WHAT THE TASK ASKS
Please reproduce the entire listing below line for line, with no changes.

INFORMATION SHOWN

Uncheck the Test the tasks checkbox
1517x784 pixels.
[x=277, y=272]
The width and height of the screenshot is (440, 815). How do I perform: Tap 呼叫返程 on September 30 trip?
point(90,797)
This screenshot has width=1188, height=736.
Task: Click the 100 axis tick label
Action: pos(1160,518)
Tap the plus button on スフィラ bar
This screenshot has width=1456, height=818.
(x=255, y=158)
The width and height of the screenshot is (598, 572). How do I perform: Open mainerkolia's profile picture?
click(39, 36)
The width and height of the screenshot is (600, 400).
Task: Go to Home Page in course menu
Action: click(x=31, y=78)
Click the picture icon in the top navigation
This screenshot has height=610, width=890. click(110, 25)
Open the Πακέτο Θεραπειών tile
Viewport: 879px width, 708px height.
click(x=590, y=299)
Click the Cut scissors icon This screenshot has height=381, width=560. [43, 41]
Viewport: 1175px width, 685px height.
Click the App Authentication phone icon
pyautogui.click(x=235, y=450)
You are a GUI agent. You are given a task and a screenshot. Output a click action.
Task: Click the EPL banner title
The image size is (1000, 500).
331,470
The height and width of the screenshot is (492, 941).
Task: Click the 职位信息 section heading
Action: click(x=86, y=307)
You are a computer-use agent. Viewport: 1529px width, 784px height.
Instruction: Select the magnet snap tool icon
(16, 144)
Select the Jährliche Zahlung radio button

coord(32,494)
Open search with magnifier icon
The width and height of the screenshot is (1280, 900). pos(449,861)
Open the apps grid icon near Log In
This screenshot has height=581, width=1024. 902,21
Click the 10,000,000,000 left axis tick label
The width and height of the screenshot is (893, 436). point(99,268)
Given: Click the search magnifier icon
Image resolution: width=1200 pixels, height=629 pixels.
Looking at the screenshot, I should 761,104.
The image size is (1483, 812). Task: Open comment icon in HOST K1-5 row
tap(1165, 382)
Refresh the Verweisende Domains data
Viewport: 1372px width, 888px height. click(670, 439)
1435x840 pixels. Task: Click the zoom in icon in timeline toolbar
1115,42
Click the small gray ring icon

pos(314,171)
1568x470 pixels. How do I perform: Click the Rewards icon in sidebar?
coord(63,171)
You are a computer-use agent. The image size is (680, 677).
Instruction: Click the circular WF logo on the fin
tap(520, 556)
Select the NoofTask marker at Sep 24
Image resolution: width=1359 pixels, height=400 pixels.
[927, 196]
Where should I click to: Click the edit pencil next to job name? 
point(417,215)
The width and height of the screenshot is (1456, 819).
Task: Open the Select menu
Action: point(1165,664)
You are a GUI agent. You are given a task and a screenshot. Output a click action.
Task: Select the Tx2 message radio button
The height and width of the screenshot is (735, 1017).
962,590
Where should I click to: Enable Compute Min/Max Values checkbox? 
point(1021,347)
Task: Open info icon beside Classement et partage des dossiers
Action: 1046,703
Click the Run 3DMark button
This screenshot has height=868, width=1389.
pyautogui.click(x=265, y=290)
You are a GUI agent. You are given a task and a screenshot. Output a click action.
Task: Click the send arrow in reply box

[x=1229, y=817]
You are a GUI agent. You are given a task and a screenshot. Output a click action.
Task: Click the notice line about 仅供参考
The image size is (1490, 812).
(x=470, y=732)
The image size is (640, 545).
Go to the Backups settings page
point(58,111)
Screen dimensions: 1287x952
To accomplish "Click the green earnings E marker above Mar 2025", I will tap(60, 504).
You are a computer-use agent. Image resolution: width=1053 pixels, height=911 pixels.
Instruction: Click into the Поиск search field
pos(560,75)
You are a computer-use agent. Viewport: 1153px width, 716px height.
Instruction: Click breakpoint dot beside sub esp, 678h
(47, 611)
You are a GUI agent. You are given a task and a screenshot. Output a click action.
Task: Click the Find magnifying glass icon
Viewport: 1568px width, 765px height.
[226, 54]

OUTPUT
Uncheck the Test the tasks checkbox
1517x784 pixels.
[x=277, y=272]
The width and height of the screenshot is (440, 815). How do I perform: Tap 呼叫返程 on September 30 trip?
point(90,797)
This screenshot has width=1188, height=736.
Task: Click the 100 axis tick label
Action: pos(1160,518)
Tap the plus button on スフィラ bar
This screenshot has width=1456, height=818.
(x=255, y=158)
The width and height of the screenshot is (598, 572). How do I perform: Open mainerkolia's profile picture?
click(39, 36)
The width and height of the screenshot is (600, 400).
Task: Go to Home Page in course menu
Action: click(x=31, y=78)
Click the picture icon in the top navigation
This screenshot has height=610, width=890. click(110, 25)
Open the Πακέτο Θεραπειών tile
Viewport: 879px width, 708px height.
click(x=590, y=299)
Click the Cut scissors icon This screenshot has height=381, width=560. [43, 41]
Viewport: 1175px width, 685px height.
Click the App Authentication phone icon
pyautogui.click(x=235, y=450)
You are a GUI agent. You are given a task and a screenshot. Output a click action.
Task: Click the EPL banner title
The image size is (1000, 500).
331,470
The height and width of the screenshot is (492, 941).
Task: Click the 职位信息 section heading
Action: click(x=86, y=307)
You are a computer-use agent. Viewport: 1529px width, 784px height.
Instruction: Select the magnet snap tool icon
(16, 144)
Select the Jährliche Zahlung radio button

coord(32,494)
Open search with magnifier icon
The width and height of the screenshot is (1280, 900). pos(449,861)
Open the apps grid icon near Log In
This screenshot has height=581, width=1024. 902,21
Click the 10,000,000,000 left axis tick label
The width and height of the screenshot is (893, 436). point(99,268)
Given: Click the search magnifier icon
Image resolution: width=1200 pixels, height=629 pixels.
Looking at the screenshot, I should 761,104.
The image size is (1483, 812). Task: Open comment icon in HOST K1-5 row
tap(1165, 382)
Refresh the Verweisende Domains data
Viewport: 1372px width, 888px height. click(670, 439)
1435x840 pixels. Task: Click the zoom in icon in timeline toolbar
1115,42
Click the small gray ring icon

pos(314,171)
1568x470 pixels. How do I perform: Click the Rewards icon in sidebar?
coord(63,171)
You are a computer-use agent. The image size is (680, 677).
Instruction: Click the circular WF logo on the fin
tap(520, 556)
Select the NoofTask marker at Sep 24
Image resolution: width=1359 pixels, height=400 pixels.
[927, 196]
Where should I click to: Click the edit pencil next to job name? 
point(417,215)
The width and height of the screenshot is (1456, 819).
Task: Open the Select menu
Action: point(1165,664)
You are a GUI agent. You are given a task and a screenshot. Output a click action.
Task: Select the Tx2 message radio button
The height and width of the screenshot is (735, 1017).
962,590
Where should I click to: Enable Compute Min/Max Values checkbox? 
point(1021,347)
Task: Open info icon beside Classement et partage des dossiers
Action: 1046,703
Click the Run 3DMark button
This screenshot has height=868, width=1389.
pyautogui.click(x=265, y=290)
You are a GUI agent. You are given a task and a screenshot. Output a click action.
Task: Click the send arrow in reply box

[x=1229, y=817]
You are a GUI agent. You are given a task and a screenshot. Output a click action.
Task: Click the notice line about 仅供参考
The image size is (1490, 812).
(x=470, y=732)
The image size is (640, 545).
Go to the Backups settings page
point(58,111)
Screen dimensions: 1287x952
To accomplish "Click the green earnings E marker above Mar 2025", I will tap(60, 504).
You are a computer-use agent. Image resolution: width=1053 pixels, height=911 pixels.
Instruction: Click into the Поиск search field
pos(560,75)
You are a computer-use agent. Viewport: 1153px width, 716px height.
Instruction: Click breakpoint dot beside sub esp, 678h
(47, 611)
You are a GUI agent. You are given a task and a screenshot. Output a click action.
Task: Click the Find magnifying glass icon
Viewport: 1568px width, 765px height.
[226, 54]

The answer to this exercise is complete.